→ **PAGE TEXT**
>>

Ask HN: Why aren't people as patient as Google Search? - hifireader

Ok, I admit, I ask Google Search the same question many times per day.  Sometimes for years on end.<p>Now, if I ask Stack Overflow the exact same question multiple times per day, I&#x27;m not sure I&#x27;ll make it out there alive.<p>Why is it acceptable to ask Google Search the exact same question but to people directly?  How does that affect the future advancement of mankind?  How did this phenomena affect the advancement of mankind before Google Search existed?
======
dalke
You have mixed two ways to "ask a question." A search query against Google is
one way to ask a question. Stack Overflow supports the same method, through
the search box in the upper right hand corner.

In both cases you are free to ask the same question many times per day, though
I suspect in both cases if you automate it and ask it once every second then
you might get throttled or shut off. This is possible because the machine
costs to answer this sort of question is low.

Stack Overflow also has a way to post a new question, which may have
supporting documentation, etc. Google does not have a way to ask that sort of
question, in part no doubt because it requires human understanding to answer
that type of question.

It's not useful to treat both ways of asking a question as being identical.

Stack Overflow depends on a lot of volunteer labor. These are people who would
rather not answer the same question over and over again. It's possible to pay
people to do tedious work, but that would likely be too expensive for their
business model.

When I was a kid, before Google Search, there were automated systems like time
and temperature; a free number to call which would report the time. There was
no limit to how often someone could call it. NASA also had a free number to
see when the next launch would be, also answered by machine. And of course
even further back still, church clocks are a machine resource so people can
tell the time. It's acceptable for someone to look at a timepiece every few
minutes, but not to ask people for the time at that same frequency.

It comes down to that we treat machines as mindless, unfeeling automata. It's
also acceptable to drive a car without doing any maintenance until it breaks,
but do the same with a horse and it's animal cruelty.

<<

→ **PROVIDED INFORMATION**
>>

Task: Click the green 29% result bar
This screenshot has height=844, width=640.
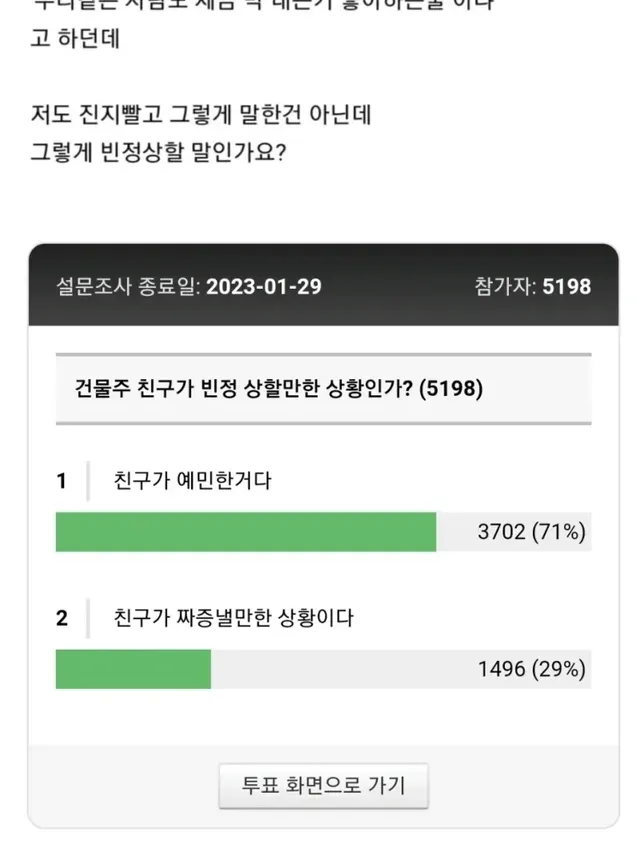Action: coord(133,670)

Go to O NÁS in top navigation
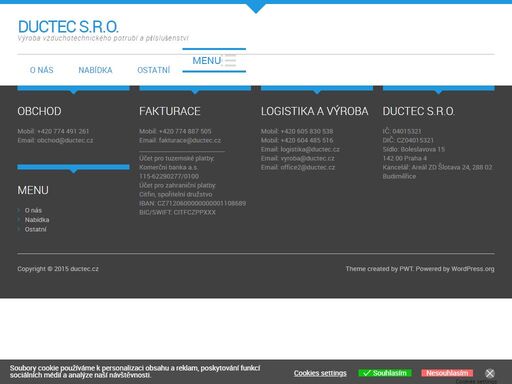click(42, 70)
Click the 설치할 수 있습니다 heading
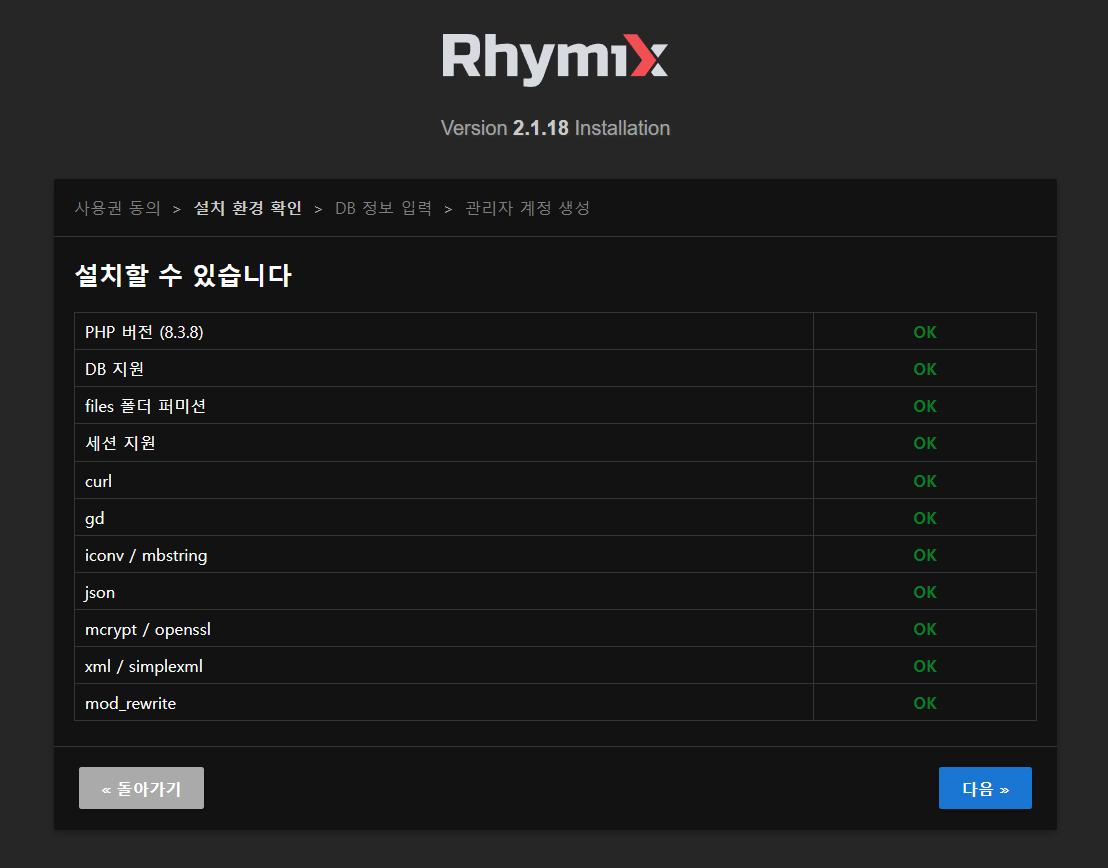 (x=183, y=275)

<<

→ **REQUIRED TASKS**
**a)** Please repeat, word for word, the part of the Google Search thread that opens with the words "It's not useful" and closes with "business model.".
**b)** In the Google Search thread, what could people learn by calling NASA's free number?
**c)** Do these statements agree with the Google Search thread? Answer yes or no for each, quoting the deciding words.
(i) Stack Overflow has a search box in the upper right hand corner.
(ii) There was a limit on how often someone could call the time and temperature number.
(iii) Stack Overflow relies on paid workers to answer questions.
The listing is separate material and has nothing to do with the Google Search thread.

→ **EXERCISE SOLUTIONS**
**a)**
It's not useful to treat both ways of asking a question as being identical.

Stack Overflow depends on a lot of volunteer labor. These are people who would
rather not answer the same question over and over again. It's possible to pay
people to do tedious work, but that would likely be too expensive for their
business model.

**b)** When the next launch would be.

**c)**
(i) Yes: "through the search box in the upper right hand corner."
(ii) No: "There was no limit to how often someone could call it."
(iii) No: "Stack Overflow depends on a lot of volunteer labor."